Anlaşmaya göre YPG/SDG’nin herhangi bir bölünme veya özerklik talebinde bulunmayacağını belirten Güçlüer, bu ani anlaşmanın arkasında Türkiye’nin bölgedeki etkisinin unutulmasının yattığını ifade etti. Güçlüer, “Bir anda anlaşmaya oturdular, değil mi? Çünkü herkes Türkiye’yi unuttu. Türkiye’nin bölgedeki gücünü unuttu. Ve o ayaklanma tarzı, Suriye’nin yeni siyasal sistemine karşı olan hadiseyle sonuç alınamayacağı anlaşılınca masaya oturdular,” dedi.
Suriye’nin kuzeyindeki gelişmelerin Golan Tepeleri’ndeki durumu etkileyeceği yönündeki önceki analizlerini hatırlatan Güçlüer, “Deneme yaptılar, Lazkiye’de, Tartus’ta, fakat olmadı. Olmayınca rebound etkisi, artık bunun başka çaresi yok. Türkiye’nin dediği şekilde, Suriye’nin toprak bütünlüğü içerisinde egemen bir devletin kurulmasından başka çare olmadığını bütün dünya anlamış oldu,” şeklinde konuştu.

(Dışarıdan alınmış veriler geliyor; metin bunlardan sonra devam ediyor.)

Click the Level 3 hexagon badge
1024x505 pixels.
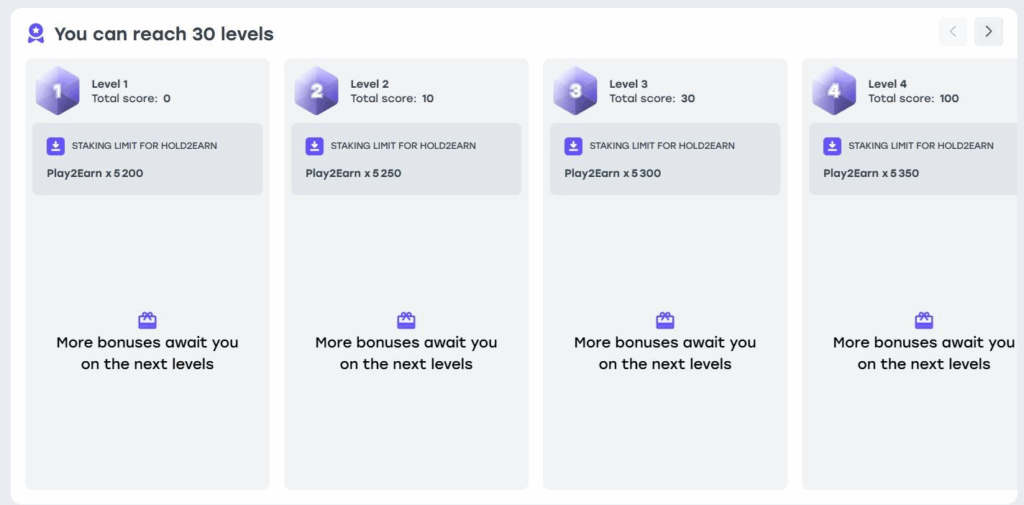575,91
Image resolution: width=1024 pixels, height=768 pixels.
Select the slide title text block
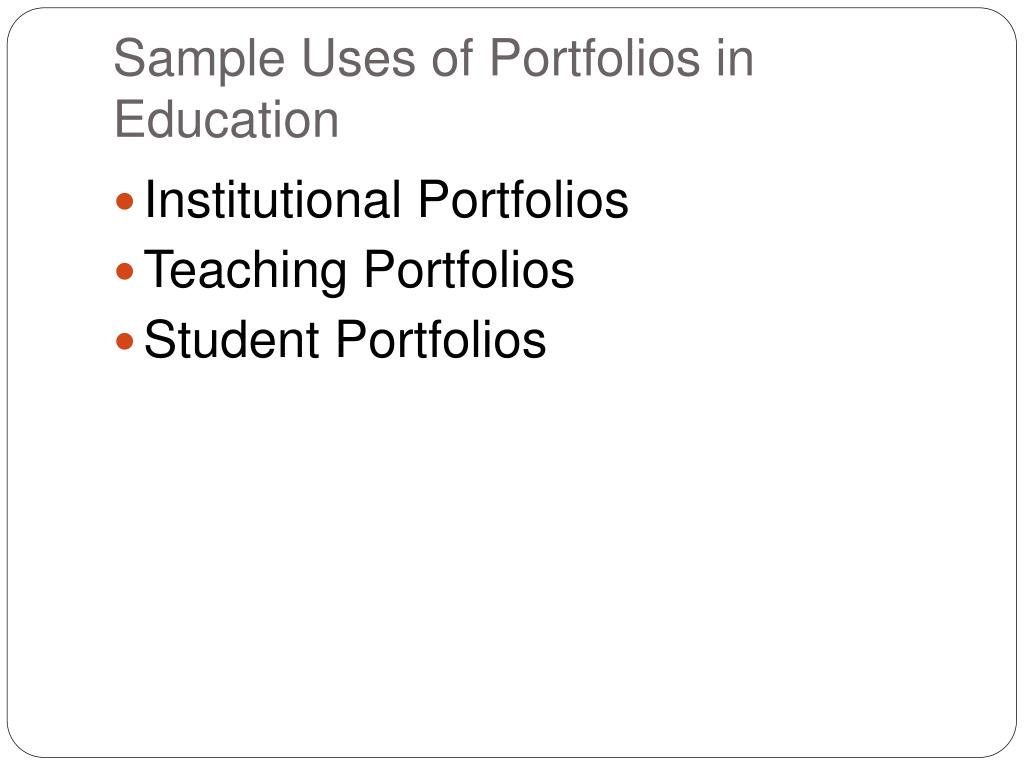(434, 88)
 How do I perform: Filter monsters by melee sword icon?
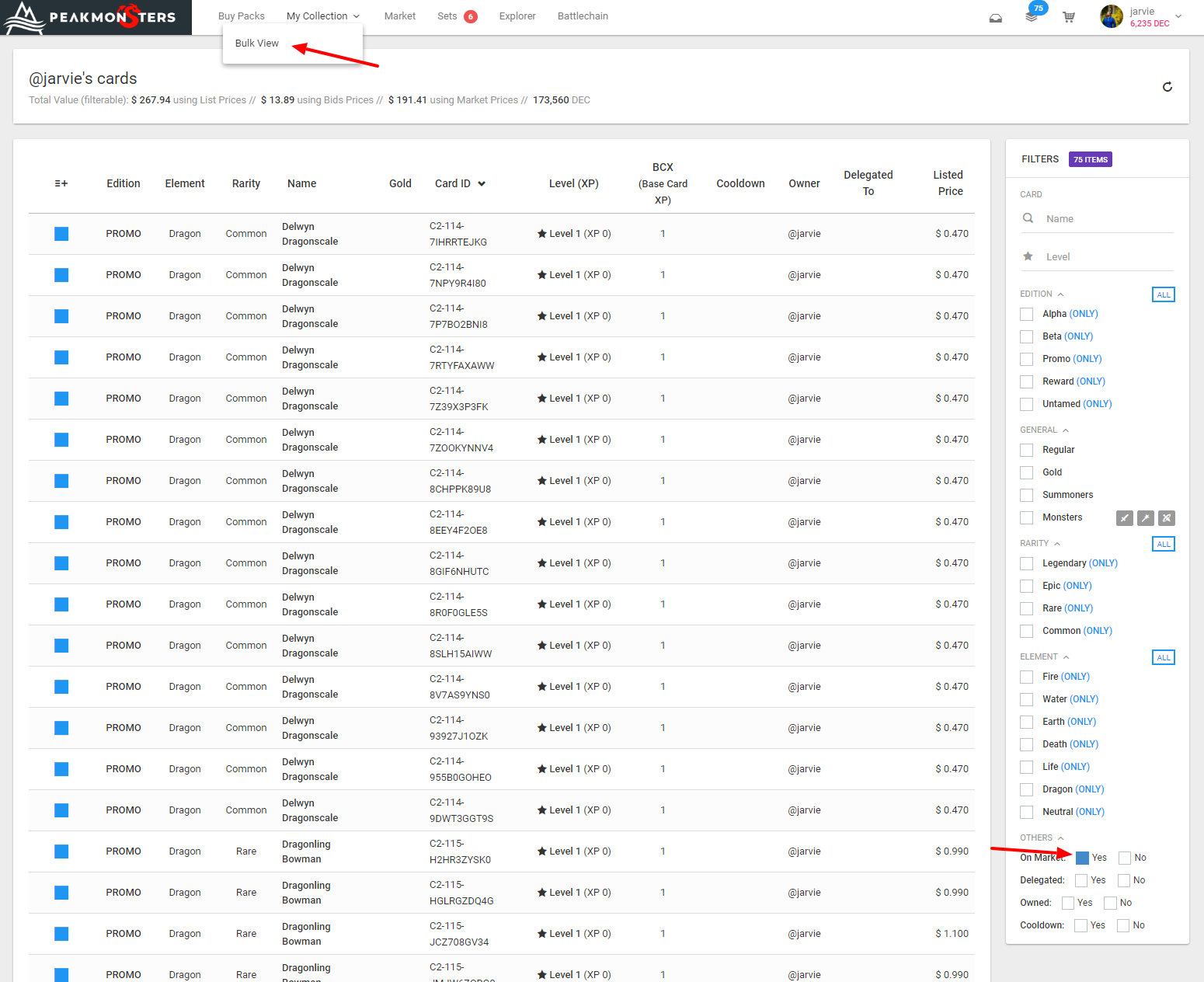click(1124, 518)
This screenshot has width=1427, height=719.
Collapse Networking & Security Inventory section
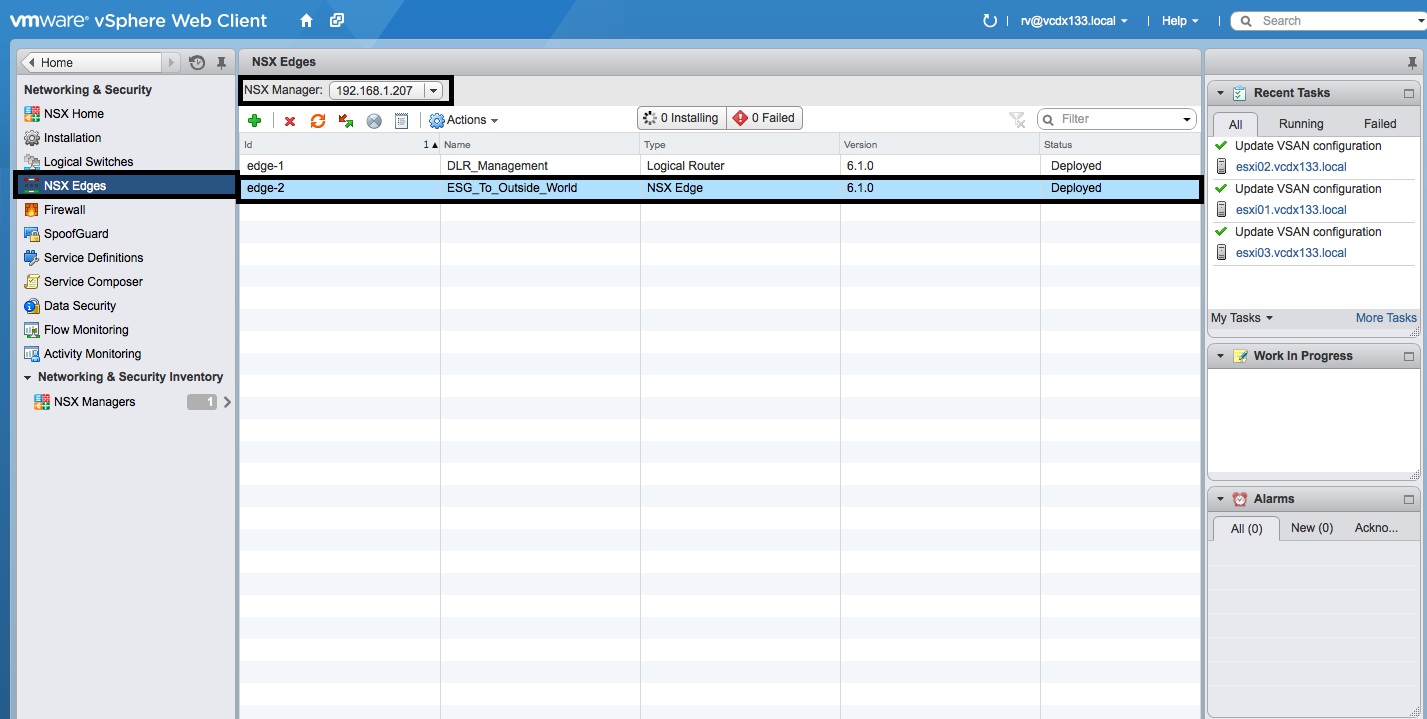tap(28, 378)
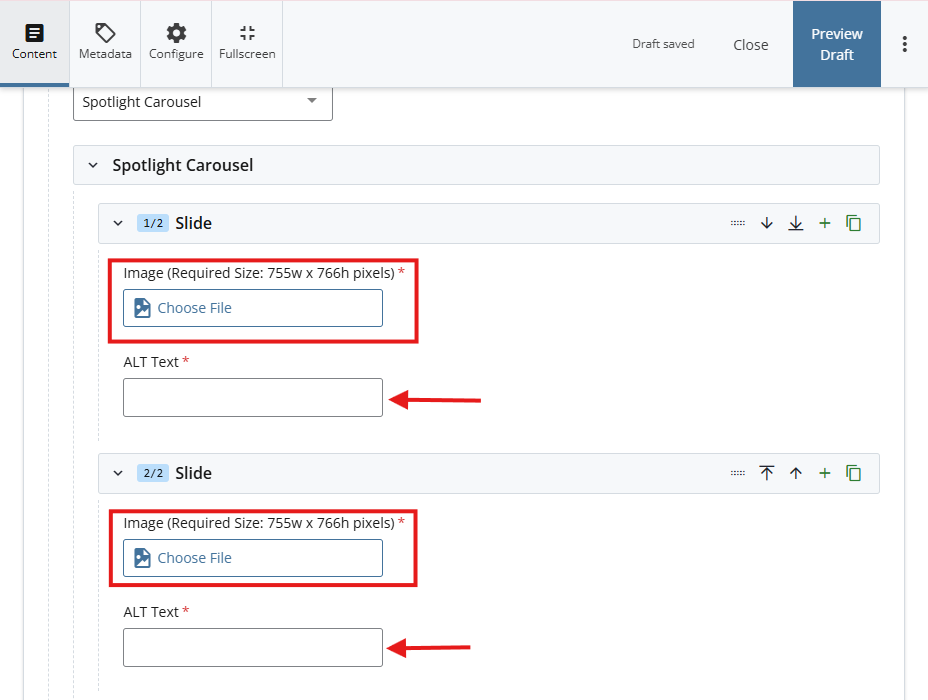Collapse the Spotlight Carousel section
The width and height of the screenshot is (928, 700).
click(x=93, y=165)
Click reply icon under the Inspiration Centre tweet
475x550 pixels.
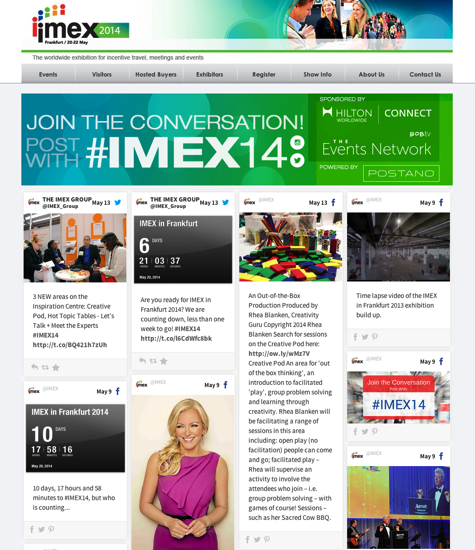pos(34,367)
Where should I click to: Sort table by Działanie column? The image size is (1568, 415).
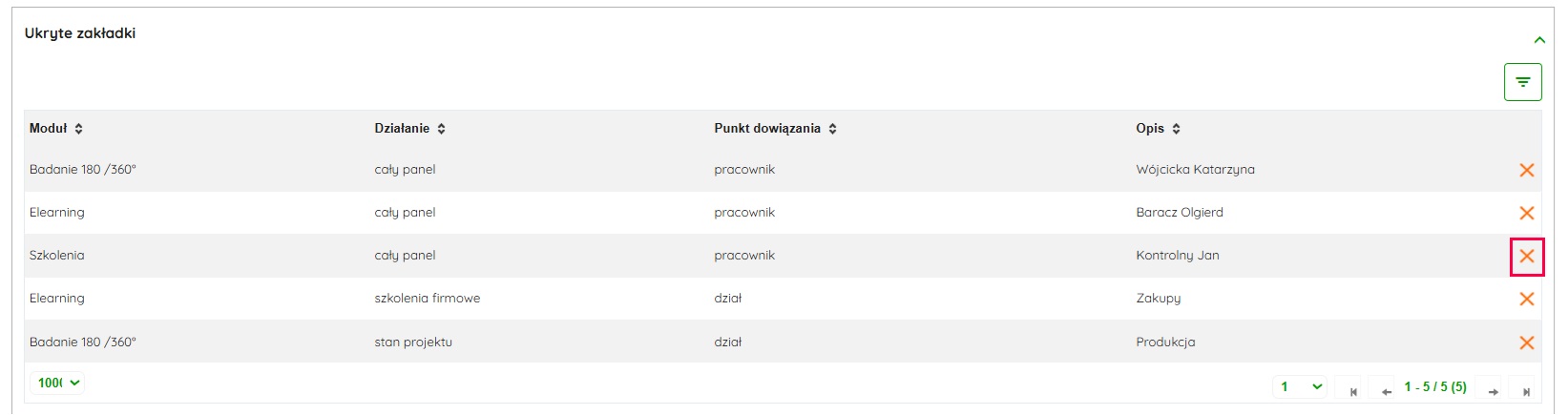click(x=441, y=129)
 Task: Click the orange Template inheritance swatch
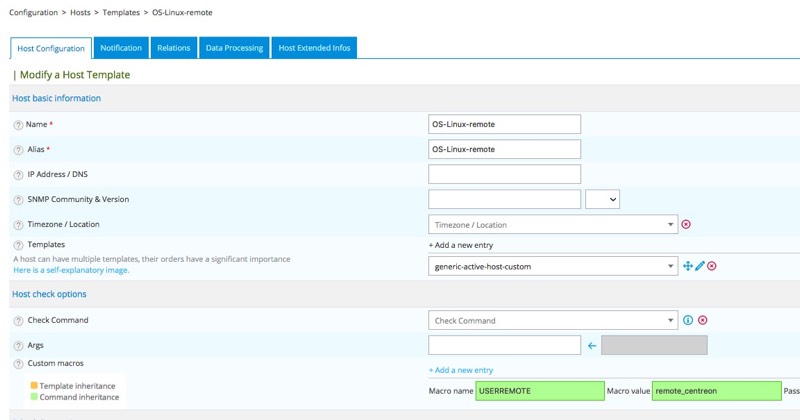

Güçlüer, bu anlaşmanın büyük resimde Türkiye’nin, başta ABD olmak üzere bölgesel ve küresel güçleri kendi istediği çizgiye getirmeyi başardığı anlamına geldiğini savundu. “Bu Türk dış politikasının ve yumuşak gücünün başarısıdır. Türkiye’nin başarısıdır ve burada da siyasi iradenin temsilcisi olan Cumhurbaşkanlığı’nın iradesi çok önemlidir,” ifadelerini kullandı.
Yapılan anlaşmanın “Üniter Suriye Devleti” anlamına geldiğini vurgulayan Eray Güçlüer, “Bunun adı Üniter Suriye Devleti’dir. Yani yapılan anlaşma Üniter Suriye Devleti’dir. Özerkliğin olmadığı, federasyonun olmadığı, etnik mezhepsel ya da dinsel herhangi bir ayrımın olmadığı, liyakat esasına göre bütün Suriyelilerin devlet karşısında eşit haklara sahip olduğu bir vatandaşlık sisteminin ilk iki madde temeli atıldı. Bu ABD’nin ve küresel güçlerin hiç istemediği bir şeydi. Ama Türkiye’nin istediği bir şeydi,” diyerek analizini tamamladı.